Una es el arreglo extrajudicial que desembocó en la salida definitiva del proceso judicial de la sociedad dueña del local donde el nicaragüense fue atacado. La segunda es la decisión de la defensa de ocho policías involucrados, entre ellos dos acusados por el delito de homicidio por la Fiscalía, de que no declaren al menos en el inicio del juicio.

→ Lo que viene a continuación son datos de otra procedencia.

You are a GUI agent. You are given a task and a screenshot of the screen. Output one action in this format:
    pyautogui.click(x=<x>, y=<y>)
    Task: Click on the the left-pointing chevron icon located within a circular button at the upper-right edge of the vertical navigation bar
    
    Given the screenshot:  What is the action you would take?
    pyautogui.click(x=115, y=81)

Canda Mairena falleció desangrado una madrugada de noviembre del 2005, en el Hospital Max Peralta de la ciudad de Cartago, Costa Rica, adonde ingresó luego de ser atacado por los dos canes que custodiaban el taller Autos Romero. Tenía 25 años de edad.
El juicio iniciará el lunes 14 de julio a la 8:30 de la mañana en los Tribunales de Cartago. De parte de la Fiscalía los acusados son los policías Erick Sánchez Torres y Asdrúbal Luna Zamora, por el delito de homicidio simple por omisión impropia, pues aparentemente evadieron socorrer al nicaragüense cuando era atacado por los animales.
Por la vía privada, el abogado de la familia de Canda Mairena, Luis Fernando Sáenz, interpuso una querella que busca una indemnización económica que inicialmente incluía a seis policías más, a Autos Romeros S.A., Fernando Zúñiga, dueño de los perros; Hugo Ceciliano Romero, jefe de la empresa de seguridad, y Luis Guillermo Hernández, guarda de seguridad que cuidaba el local.
EL ARREGLO
Sáenz dijo ayer que hace aproximadamente un mes acordó con representantes de Autos Romero S.A. su salida del juicio, porque consideró que era imposible demostrar su participación en este supuesto homicidio simple.
“Los otros actores de la querella siguen siendo acusados, en este arreglo no hubo intermediación económica de por medio, acordamos retirarlos (a los dueños del local donde fue atacado Canda) de la querella con tal que ellos no nos cobraran las costas de haberlos querellados inicialmente, era difícil probar su responsabilidad penal, contrario a los policías que tienen el deber de salvaguardar la vida de las personas; decidimos esto porque nos iba a quitar tiempo que íbamos a utilizar en cosas más importantes”, explicó.
NO HABLARÁN
El abogado de los ocho policías, Kennet Arce, dijo que es una decisión tomada que el miércoles, día que les correspondía a los primeros oficiales declarar, se abstengan de hacerlo por razones estratégicas.